-- TASK BRIEF --
Can you write out all of the material below again, replacing "Image resolution" with "Screen size" wherever it occurs and leaving everything else unchanged?

-- SUPPLIED DATA --
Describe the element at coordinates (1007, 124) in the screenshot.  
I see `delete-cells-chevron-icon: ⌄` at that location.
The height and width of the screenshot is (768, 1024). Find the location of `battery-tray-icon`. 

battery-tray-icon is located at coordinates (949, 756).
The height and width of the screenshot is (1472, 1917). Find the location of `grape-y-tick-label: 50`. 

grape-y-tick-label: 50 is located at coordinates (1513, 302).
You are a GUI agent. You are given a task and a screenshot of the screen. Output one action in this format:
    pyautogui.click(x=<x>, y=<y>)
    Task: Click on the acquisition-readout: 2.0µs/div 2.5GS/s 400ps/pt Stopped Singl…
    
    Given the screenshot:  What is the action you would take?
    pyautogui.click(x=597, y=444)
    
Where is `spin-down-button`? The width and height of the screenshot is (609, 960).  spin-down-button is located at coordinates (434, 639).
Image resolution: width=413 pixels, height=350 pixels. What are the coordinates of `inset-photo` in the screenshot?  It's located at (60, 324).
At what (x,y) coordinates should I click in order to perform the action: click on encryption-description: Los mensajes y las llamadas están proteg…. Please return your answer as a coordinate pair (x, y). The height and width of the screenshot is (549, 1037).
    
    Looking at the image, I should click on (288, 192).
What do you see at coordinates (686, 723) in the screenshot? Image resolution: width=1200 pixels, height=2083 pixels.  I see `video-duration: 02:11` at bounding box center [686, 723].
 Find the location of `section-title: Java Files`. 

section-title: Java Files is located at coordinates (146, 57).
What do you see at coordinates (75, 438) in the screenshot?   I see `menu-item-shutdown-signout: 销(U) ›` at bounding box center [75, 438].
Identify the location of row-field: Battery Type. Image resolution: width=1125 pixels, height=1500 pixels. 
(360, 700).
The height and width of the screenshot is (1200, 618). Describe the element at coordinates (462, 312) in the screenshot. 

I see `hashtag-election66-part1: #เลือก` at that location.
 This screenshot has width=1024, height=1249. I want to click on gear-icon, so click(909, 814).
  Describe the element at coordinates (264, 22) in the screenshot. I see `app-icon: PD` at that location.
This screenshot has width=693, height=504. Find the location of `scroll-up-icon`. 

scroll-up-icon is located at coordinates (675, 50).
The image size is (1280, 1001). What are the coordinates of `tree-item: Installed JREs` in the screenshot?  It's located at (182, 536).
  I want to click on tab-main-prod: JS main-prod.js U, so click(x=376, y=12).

-- PROBLEM SOLUTION --
Describe the element at coordinates (1007, 124) in the screenshot.  
I see `delete-cells-chevron-icon: ⌄` at that location.
The height and width of the screenshot is (768, 1024). Find the location of `battery-tray-icon`. 

battery-tray-icon is located at coordinates (949, 756).
The height and width of the screenshot is (1472, 1917). Find the location of `grape-y-tick-label: 50`. 

grape-y-tick-label: 50 is located at coordinates (1513, 302).
You are a GUI agent. You are given a task and a screenshot of the screen. Output one action in this format:
    pyautogui.click(x=<x>, y=<y>)
    Task: Click on the acquisition-readout: 2.0µs/div 2.5GS/s 400ps/pt Stopped Singl…
    
    Given the screenshot:  What is the action you would take?
    pyautogui.click(x=597, y=444)
    
Where is `spin-down-button`? The width and height of the screenshot is (609, 960).  spin-down-button is located at coordinates (434, 639).
Screen size: width=413 pixels, height=350 pixels. What are the coordinates of `inset-photo` in the screenshot?  It's located at (60, 324).
At what (x,y) coordinates should I click in order to perform the action: click on encryption-description: Los mensajes y las llamadas están proteg…. Please return your answer as a coordinate pair (x, y). The height and width of the screenshot is (549, 1037).
    
    Looking at the image, I should click on (288, 192).
What do you see at coordinates (686, 723) in the screenshot? Screen size: width=1200 pixels, height=2083 pixels.  I see `video-duration: 02:11` at bounding box center [686, 723].
 Find the location of `section-title: Java Files`. 

section-title: Java Files is located at coordinates (146, 57).
What do you see at coordinates (75, 438) in the screenshot?   I see `menu-item-shutdown-signout: 销(U) ›` at bounding box center [75, 438].
Identify the location of row-field: Battery Type. Screen size: width=1125 pixels, height=1500 pixels. 
(360, 700).
The height and width of the screenshot is (1200, 618). Describe the element at coordinates (462, 312) in the screenshot. 

I see `hashtag-election66-part1: #เลือก` at that location.
 This screenshot has width=1024, height=1249. I want to click on gear-icon, so click(909, 814).
  Describe the element at coordinates (264, 22) in the screenshot. I see `app-icon: PD` at that location.
This screenshot has width=693, height=504. Find the location of `scroll-up-icon`. 

scroll-up-icon is located at coordinates (675, 50).
The image size is (1280, 1001). What are the coordinates of `tree-item: Installed JREs` in the screenshot?  It's located at (182, 536).
  I want to click on tab-main-prod: JS main-prod.js U, so click(x=376, y=12).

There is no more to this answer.